La revolución feminista ya conquistó territorios culturales y políticos que parecían inexpugnables, en el palacio y en la calle. Hay espacios, sin embargo, donde el patriarcado resiste la marea. Uno de ellos son los sindicatos, y en especial las cúpulas gremiales, donde la presencia de mujeres constituye una excepción. Pero ese bastión patriarcal también empieza a mostrar fisuras.

Eso revela el trabajo de la periodista Tali Goldman, autora de un libro de título y contenido contundentes: La marea sindical. Mujeres y gremios en la nueva era feminista.

–¿Por qué decidiste posar la vista en los sindicatos?

–El sindicalismo me atrae desde muchos lugares, en especial como espacio de hacer política. Entonces me pregunté: ¿cómo hacen política las mujeres en los sindicatos? En ese espacio la mujer siempre estuvo invisibilizada, o relegada a temáticas de género o «sociales», las áreas más «feminizadas». Pero en medio de las olas de la marea feminista empecé a ver que las mujeres también empezaban a cuestionar esos lugares históricamente dados. Las mujeres feministas, trabajadoras y sindicalistas también están pidiendo pista para ocupar otros espacios dentro de sus sindicatos. Ese maridaje entre sindicalismo y feminismo me pareció fascinante y sobre todo revolucionario. Porque los sindicatos, al igual que la mayoría de los espacios, están atravesados por lógicas machistas y patriarcales.

–¿Qué determina que algunos gremios sean más patriarcales que otros? ¿La actividad que representan o la cultura dominante?

–Yo tomé el caso de gremios muy masculinizados. Es decir, de trabajos que tienen un porcentaje mucho mayor de varones que de mujeres. Por ejemplo la UOM, Camioneros, curtidores. En ese sentido, me interesaba ver cómo las mujeres se movían en esos espacios que están monopolizados más que nada por hombres. No sé si diría que hay más o menos patriarcales, sino que toda la cultura sindical está atravesada por una estructura patriarcal, como el resto de la sociedad. Lo que es curioso es que por ahí incluso en los gremios que claramente son de mayoría de mujeres, como por ejemplo docentes, las cúpulas sindicales estén ocupadas por varones. Por otro lado, hay actividades que históricamente fueron realizadas por varones y que hoy en día eso está cambiando. El fondo de la cuestión, entonces, tiene que ver justamente con que hoy las mujeres están pidiendo ocupar esos espacios: ser colectiveras, ser conductoras de tren, estar en las fábricas, estar en las plantas productivas. Todos trabajos que históricamente fueron realizados por varones, donde estaba implícito que las mujeres no podían realizarlos. Eso se está poniendo en cuestión y problematizando.

- [Filas de datos]

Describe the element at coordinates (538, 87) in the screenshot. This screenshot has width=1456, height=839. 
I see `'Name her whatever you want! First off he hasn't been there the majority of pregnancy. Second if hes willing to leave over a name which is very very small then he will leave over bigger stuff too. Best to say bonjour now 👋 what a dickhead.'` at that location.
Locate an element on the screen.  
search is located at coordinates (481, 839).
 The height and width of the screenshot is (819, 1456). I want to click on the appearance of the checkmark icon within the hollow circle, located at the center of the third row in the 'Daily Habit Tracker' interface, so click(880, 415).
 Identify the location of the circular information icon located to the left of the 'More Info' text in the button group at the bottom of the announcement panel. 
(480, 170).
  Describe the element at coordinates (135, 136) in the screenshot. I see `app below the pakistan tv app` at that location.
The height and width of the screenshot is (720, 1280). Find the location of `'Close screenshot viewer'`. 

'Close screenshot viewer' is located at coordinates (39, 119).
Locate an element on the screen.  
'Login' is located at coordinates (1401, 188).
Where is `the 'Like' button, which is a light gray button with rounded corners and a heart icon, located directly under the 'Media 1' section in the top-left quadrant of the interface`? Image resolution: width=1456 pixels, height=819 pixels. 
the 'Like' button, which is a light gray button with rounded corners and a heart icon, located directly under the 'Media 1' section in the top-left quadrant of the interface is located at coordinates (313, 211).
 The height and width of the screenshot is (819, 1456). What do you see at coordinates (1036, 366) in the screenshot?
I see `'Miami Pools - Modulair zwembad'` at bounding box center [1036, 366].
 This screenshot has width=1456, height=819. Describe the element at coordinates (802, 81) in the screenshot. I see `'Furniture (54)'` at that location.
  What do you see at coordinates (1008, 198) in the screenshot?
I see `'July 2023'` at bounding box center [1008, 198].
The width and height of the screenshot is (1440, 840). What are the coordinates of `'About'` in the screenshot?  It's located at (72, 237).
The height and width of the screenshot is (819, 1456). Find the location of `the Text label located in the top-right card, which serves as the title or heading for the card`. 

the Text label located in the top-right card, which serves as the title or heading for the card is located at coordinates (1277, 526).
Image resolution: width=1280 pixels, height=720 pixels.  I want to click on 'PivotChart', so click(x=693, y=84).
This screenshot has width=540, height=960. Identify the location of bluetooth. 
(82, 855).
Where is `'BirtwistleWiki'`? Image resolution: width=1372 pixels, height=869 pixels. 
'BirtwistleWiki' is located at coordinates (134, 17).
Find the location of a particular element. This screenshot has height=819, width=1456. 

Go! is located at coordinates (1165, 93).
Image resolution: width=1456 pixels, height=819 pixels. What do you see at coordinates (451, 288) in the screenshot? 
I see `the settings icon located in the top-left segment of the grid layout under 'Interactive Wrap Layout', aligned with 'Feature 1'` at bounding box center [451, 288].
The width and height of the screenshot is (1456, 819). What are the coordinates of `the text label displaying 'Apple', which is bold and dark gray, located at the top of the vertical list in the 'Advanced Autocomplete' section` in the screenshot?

- [Qué se pide] Vuelve a escribir sin ningún cambio la parte del fragmento sobre mujeres y sindicatos que va desde "Eso revela el" hasta "vista en los sindicatos?", con ambos extremos incluidos. Usa únicamente el fragmento como fuente, sin recurrir a otros datos.

- [Respuesta del ejercicio]
Eso revela el trabajo de la periodista Tali Goldman, autora de un libro de título y contenido contundentes: La marea sindical. Mujeres y gremios en la nueva era feminista.

–¿Por qué decidiste posar la vista en los sindicatos?